Now of necessity he [Pilate] was to release unto them one upon the feast day.  But the whole multitude together cried out, saying: Away with this man, and release unto us Barabbas: who, for a certain sedition made in the city, and for a murder, was cast into prison.  And Pilate again spoke to them, desiring to release Jesus.  But they cried again, saying: Crucify him, crucify him.  And he said to them the third time: Why, what evil hath this man done? I find no cause of death in him. I will chastise him therefore, and let him go.  But they were instant with loud voices, requiring that he might be crucified; and their voices prevailed.  And Pilate gave sentence that it should be as they required.  And he released unto them him who for murder and sedition, had been cast into prison, whom they had desired; but Jesus he delivered up to their will.  (St Luke xxiii, 17-25)

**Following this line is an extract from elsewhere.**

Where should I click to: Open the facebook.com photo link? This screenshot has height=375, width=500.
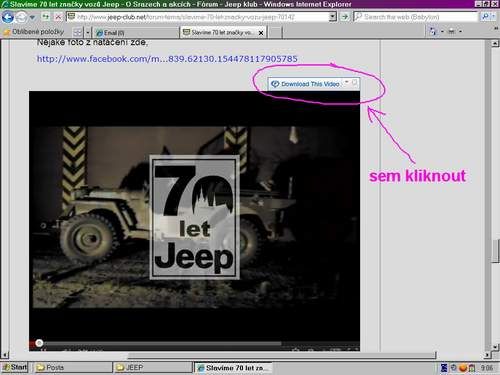coord(167,59)
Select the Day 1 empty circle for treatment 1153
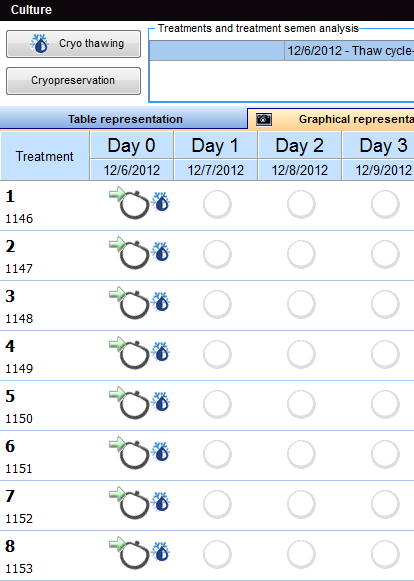Viewport: 414px width, 581px height. 217,554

For being a poor fallen man, am I not a riot of unrestrained, disordered passions?  And have I not all too often given way and caused a melée or affray?  Have I not brought sin and trouble into Jerusalem, that is, the Church?  Have I not been a cause of sedition, by my turning away from God?  Have I not revolted against the good order of society natural and supernatural?  Have I not opposed due order?  Am I worthy of living in Jerusalem, that is, in grace, in heavenly peace?  No!  I am stained with the contagion of sin and sinful passions.  Am I not, still more gravely, my brother's murderer, having given way to hate, when I should have instead been ever my brother's keeper?  Do I not bear the mark of Cain?  For such reasons, justly am I removed from the City of God, and kept imprisoned, having made liberty an excuse for lawlessness.  A shameless criminal am I.

St John tells us that Barabbas was a robber (xviii, 40), and so am I, for sin is robbery, depriving God of the glory due Him, wickedly insulting the Divine Majesty, and paying to creatures what is not their right.  Barabbas, then, is unquestionably a malefactor, a doer of evil; while Christ, Who "went about doing good", is our greatest Benefactor – not least by the wondrous deed He wrought of expiating our sins by taking them upon Himself, and bearing their weight upon the Cross of pain.

By the inscrutable Providence of God the Father, the wicked machinations of evil men lead to His Son dying in my stead.  A most unexpected turn for the better, a eu-catastrophe, results!  Deicide, rather than provoking the damnation of all men, instead most strangely reconciles and saves all who will acknowledge themselves sons of God and free.  I, who am Barabbas, Bar-Abbas, a "son of the Father" gone astray, still bear (wounded) God's image and likeness; and as His Onlybegotten Son, my brother whom I slew by sin, has died for me, I am set free and redeemed.

It was a significant custom that Pilate followed in releasing one upon the feast: for was not Passover the celebration of unexpected and as it were unmerited liberation from bondage?

Why is the Passion read on Palm Sunday anyway?  Because Good Friday not being a Holy Day of Obligation (I recall the obligation to attend Divine service on Good Friday was abolished in 1612 or thereabouts), on Palm Sunday the Passion is read, so that for those who next come to Mass on Easter Sunday, they will first hear this sobering truth – that God the Son came and died for us in our place – before next week hearing gladly the good tidings of the next event in the saving deeds of God Incarnate – the Resurrection.

Having died the death for our sins, Christ rises again for our justification.